Conserved F84 and P86 residues in alphaB-crystallin are essential to effectively prevent the aggregation of substrate proteins

Previously, we have shown that residues 73-92 (sequence DRFSVNLDVKHFSPEELKVK) in alphaB-crystallin are involved in preventing the formation of light scattering aggregates by substrate proteins. In this study, we made single substitutions of three conserved amino acid residues (H83 --> A, F84 --> G, and P86 --> A) and a nonconserved amino acid residue (K90 --> C) in the functional region of alphaB-crystallin and evaluated their role in anti-aggregation activity.
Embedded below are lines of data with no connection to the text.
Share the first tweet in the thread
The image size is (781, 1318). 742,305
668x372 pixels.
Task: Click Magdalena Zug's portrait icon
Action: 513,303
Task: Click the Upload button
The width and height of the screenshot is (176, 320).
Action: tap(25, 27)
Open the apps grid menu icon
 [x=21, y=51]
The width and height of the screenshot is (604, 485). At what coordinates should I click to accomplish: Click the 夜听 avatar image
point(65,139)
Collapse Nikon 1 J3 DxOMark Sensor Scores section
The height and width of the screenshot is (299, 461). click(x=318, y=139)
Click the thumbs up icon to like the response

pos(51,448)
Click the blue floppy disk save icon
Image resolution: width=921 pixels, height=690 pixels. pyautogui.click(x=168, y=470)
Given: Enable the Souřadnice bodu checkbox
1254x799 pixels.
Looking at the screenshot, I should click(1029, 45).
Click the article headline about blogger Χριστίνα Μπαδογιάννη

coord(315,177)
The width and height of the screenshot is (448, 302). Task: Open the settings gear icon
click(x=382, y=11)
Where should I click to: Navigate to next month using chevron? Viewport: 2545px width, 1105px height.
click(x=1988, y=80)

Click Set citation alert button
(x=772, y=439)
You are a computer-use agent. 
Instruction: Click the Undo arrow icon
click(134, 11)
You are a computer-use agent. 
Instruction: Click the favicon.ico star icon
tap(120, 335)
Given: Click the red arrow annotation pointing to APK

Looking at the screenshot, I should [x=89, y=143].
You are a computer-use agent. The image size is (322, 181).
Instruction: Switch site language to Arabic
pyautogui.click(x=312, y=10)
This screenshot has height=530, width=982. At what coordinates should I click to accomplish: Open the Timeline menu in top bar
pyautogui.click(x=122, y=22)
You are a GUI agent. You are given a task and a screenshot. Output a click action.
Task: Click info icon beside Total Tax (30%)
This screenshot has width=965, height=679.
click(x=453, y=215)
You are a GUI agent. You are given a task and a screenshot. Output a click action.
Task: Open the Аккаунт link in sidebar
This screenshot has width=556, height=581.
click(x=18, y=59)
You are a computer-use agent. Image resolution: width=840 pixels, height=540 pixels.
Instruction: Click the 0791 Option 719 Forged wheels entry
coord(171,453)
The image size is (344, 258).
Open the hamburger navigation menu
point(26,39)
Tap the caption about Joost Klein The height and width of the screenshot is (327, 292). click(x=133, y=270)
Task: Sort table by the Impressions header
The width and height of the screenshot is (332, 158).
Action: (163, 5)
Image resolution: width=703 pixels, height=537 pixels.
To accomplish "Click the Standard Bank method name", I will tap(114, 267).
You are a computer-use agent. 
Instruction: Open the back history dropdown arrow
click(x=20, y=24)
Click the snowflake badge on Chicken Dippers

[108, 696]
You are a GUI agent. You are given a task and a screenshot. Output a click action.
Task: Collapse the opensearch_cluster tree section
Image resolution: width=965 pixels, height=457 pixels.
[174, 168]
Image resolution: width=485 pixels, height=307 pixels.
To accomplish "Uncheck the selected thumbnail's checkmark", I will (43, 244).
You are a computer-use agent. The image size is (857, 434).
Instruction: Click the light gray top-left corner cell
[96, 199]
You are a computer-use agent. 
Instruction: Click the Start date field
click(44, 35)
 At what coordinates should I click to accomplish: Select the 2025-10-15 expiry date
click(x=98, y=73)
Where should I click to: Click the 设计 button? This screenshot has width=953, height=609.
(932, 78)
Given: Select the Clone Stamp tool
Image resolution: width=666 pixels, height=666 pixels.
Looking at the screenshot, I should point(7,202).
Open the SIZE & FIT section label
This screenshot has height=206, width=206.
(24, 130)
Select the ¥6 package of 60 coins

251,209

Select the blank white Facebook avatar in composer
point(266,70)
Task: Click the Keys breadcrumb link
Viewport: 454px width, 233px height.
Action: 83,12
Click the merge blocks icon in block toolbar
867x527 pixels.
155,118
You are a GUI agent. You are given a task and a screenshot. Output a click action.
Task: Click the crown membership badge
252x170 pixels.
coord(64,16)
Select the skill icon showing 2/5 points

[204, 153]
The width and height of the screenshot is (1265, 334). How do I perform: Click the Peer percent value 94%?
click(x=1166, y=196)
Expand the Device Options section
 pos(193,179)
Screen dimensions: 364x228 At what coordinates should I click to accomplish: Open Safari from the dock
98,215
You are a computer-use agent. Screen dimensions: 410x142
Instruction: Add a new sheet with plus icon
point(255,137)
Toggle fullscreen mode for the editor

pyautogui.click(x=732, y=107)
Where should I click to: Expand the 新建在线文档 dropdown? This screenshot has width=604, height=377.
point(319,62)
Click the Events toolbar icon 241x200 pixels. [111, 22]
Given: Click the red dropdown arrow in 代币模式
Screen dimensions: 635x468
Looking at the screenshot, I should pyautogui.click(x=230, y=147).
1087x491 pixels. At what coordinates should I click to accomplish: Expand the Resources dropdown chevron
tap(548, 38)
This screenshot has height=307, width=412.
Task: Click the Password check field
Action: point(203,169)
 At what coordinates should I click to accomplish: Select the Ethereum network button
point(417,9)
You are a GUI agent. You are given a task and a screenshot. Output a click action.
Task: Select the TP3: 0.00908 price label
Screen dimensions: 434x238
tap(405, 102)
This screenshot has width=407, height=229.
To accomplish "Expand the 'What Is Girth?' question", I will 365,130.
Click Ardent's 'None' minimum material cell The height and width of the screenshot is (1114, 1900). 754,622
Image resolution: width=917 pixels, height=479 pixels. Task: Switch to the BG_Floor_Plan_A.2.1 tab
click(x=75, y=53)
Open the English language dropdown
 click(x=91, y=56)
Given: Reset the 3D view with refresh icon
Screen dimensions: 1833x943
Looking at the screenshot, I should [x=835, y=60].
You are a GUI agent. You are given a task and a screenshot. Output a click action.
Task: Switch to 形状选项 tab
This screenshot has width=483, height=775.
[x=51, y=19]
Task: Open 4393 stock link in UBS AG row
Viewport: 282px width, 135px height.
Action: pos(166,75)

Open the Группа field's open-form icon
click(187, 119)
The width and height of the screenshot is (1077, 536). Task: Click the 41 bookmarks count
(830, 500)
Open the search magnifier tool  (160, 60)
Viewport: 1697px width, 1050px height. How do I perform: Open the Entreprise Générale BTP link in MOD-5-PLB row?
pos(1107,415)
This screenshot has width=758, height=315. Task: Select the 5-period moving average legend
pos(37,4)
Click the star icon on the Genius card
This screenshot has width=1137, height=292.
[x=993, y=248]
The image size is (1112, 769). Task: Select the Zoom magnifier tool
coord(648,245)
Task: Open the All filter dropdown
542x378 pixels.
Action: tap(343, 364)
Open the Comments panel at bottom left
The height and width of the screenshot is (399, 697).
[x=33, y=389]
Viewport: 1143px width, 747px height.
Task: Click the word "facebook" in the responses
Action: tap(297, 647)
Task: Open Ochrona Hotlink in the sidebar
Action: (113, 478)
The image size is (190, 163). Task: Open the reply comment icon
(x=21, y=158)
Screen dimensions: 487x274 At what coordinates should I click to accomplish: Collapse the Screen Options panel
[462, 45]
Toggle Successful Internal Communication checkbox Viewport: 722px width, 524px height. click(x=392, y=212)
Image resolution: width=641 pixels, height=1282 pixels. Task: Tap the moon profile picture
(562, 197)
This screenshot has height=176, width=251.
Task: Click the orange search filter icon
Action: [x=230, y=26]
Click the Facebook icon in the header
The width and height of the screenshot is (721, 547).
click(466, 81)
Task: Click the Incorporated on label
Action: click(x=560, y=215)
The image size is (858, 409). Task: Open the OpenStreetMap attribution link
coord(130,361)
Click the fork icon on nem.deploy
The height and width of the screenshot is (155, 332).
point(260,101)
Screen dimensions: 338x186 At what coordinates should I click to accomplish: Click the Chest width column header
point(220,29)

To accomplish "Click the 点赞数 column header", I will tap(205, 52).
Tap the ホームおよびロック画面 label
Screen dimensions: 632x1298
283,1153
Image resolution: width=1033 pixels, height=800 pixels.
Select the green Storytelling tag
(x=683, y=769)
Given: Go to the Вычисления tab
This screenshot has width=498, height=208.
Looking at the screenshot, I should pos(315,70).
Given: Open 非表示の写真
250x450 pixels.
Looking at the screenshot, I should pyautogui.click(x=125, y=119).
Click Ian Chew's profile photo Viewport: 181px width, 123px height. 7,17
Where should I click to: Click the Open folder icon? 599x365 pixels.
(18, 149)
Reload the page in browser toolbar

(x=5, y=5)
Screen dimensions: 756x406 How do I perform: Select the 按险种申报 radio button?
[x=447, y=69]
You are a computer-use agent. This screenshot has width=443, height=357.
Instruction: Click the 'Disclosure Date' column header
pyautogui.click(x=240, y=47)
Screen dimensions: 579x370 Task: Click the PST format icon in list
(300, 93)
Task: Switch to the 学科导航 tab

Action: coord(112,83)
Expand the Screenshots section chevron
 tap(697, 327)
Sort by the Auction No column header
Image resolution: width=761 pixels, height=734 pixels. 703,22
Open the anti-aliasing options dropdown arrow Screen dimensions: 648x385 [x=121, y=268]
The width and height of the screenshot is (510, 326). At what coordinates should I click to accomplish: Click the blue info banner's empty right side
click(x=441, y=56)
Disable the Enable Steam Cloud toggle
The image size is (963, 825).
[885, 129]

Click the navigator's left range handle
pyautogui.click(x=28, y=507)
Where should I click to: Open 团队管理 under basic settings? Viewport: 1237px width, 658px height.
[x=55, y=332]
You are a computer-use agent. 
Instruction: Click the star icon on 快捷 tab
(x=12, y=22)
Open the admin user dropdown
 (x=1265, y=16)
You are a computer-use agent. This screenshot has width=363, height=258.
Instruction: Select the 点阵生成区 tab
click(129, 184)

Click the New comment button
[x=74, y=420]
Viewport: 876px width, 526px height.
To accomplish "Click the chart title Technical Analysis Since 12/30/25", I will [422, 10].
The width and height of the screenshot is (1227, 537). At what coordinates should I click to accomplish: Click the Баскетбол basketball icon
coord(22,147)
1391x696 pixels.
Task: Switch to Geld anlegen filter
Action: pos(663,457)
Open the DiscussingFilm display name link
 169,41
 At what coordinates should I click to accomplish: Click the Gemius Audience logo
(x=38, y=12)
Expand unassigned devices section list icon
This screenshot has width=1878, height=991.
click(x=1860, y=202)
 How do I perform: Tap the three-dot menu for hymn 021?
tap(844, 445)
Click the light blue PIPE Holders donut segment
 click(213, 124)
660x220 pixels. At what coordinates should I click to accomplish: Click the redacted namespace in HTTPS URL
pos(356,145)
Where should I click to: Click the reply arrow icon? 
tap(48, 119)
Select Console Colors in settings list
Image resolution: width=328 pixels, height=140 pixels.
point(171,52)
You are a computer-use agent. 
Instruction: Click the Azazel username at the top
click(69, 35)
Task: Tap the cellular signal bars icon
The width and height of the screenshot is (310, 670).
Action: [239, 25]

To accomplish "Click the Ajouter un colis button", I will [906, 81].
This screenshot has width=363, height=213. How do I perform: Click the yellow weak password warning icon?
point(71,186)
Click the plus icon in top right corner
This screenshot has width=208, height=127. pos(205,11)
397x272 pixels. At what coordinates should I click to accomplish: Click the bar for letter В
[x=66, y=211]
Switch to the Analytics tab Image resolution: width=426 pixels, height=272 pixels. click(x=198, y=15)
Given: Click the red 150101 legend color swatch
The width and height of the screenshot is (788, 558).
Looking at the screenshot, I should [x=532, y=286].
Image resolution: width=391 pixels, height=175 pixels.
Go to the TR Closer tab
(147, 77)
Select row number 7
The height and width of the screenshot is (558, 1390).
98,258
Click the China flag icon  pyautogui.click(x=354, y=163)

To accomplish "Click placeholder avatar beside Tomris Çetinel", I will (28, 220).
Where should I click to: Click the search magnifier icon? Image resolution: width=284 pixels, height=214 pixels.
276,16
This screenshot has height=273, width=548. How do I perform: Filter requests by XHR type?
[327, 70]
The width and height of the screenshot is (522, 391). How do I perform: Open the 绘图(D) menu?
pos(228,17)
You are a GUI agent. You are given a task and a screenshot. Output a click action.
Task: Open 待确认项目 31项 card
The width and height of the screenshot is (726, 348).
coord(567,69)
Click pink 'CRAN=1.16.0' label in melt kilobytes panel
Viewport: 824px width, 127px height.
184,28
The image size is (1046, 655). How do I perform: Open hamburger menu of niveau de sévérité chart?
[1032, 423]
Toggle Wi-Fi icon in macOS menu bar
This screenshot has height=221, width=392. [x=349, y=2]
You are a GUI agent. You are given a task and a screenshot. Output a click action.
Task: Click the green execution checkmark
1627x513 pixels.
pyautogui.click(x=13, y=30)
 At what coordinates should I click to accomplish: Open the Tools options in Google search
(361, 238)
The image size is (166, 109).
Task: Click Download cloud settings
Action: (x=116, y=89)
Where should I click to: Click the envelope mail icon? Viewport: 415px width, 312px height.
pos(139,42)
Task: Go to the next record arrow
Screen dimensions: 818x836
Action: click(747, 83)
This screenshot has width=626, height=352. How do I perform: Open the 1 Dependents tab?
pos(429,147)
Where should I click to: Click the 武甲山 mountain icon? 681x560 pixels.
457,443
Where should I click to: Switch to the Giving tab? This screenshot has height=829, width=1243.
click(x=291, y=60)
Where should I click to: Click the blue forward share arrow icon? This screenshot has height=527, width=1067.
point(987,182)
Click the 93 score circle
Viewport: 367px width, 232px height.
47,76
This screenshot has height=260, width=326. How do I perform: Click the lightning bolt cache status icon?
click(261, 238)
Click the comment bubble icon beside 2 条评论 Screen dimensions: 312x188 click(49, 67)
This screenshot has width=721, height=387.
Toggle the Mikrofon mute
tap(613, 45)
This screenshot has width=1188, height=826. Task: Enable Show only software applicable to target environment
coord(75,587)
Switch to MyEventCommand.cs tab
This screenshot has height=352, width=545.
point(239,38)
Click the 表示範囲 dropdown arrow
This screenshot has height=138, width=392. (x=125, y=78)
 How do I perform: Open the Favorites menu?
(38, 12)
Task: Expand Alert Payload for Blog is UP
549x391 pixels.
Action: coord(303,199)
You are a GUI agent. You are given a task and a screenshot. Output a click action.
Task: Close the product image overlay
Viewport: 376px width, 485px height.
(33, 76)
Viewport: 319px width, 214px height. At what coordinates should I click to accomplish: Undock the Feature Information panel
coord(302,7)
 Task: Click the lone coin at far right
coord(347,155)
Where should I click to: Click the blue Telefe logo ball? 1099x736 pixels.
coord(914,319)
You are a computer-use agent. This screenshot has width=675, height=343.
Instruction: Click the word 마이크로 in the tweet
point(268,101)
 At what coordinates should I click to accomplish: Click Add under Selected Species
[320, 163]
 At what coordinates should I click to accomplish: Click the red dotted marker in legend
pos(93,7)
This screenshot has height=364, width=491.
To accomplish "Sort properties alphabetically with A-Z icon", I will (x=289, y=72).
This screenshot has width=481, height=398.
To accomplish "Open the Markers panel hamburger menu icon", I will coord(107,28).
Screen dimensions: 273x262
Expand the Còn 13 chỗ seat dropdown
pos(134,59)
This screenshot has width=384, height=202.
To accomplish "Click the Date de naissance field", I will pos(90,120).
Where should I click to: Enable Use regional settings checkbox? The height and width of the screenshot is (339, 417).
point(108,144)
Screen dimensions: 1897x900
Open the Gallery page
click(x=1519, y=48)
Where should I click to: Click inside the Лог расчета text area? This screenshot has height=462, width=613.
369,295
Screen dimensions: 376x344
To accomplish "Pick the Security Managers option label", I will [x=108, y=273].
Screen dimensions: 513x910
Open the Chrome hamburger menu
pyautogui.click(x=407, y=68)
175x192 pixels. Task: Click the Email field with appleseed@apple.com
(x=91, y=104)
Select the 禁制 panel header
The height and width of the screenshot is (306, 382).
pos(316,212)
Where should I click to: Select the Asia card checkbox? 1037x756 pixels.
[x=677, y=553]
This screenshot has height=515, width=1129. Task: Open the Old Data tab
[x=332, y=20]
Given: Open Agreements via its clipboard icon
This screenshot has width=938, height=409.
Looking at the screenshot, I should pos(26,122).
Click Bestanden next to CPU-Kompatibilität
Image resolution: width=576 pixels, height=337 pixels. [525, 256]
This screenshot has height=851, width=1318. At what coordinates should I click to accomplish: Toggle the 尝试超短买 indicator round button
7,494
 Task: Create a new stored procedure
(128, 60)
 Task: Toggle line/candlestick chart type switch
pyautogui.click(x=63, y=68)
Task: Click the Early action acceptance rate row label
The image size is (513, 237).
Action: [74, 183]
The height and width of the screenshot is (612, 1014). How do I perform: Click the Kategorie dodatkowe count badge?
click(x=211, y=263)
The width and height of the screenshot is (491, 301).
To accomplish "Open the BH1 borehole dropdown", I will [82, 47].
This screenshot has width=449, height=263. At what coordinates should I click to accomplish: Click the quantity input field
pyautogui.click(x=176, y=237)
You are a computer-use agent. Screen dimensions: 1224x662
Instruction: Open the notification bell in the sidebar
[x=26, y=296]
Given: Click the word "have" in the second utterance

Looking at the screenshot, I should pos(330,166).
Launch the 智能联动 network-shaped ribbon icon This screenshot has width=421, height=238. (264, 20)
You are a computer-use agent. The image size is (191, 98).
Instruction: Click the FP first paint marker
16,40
Mutation of conserved residues led to changes in intrinsic tryptophan intensity, bis-ANS binding, and in the secondary and tertiary structures. The H83A mutation led to a twofold increase in molar mass, while the other mutants did not produce significant changes in the molar mass when compared to that of wild-type protein. The chaperone-like activity of the H83A mutant was enhanced by 15%-20%, and the chaperone-like activity of F84G and P86A mutants was reduced by 50%-65% when compared to the chaperone-like activity of wild-type alphaB-crystallin. The substitution of the nonconserved residue (K90 --> C) did not induce an appreciable change in the structure and function of the mutant protein. Fluorescence resonance energy transfer (FRET) assay demonstrated that destabilized ADH interacted near the K90 region in alphaB-crystallin. The data show that F84 and P86 residues are essential for alphaB-crystallin to effectively prevent the aggregation of substrate proteins. This study further supports the involvement of the residues in the 73-92 region of alphaB-crystallin in substrate protein binding and chaperone-like action.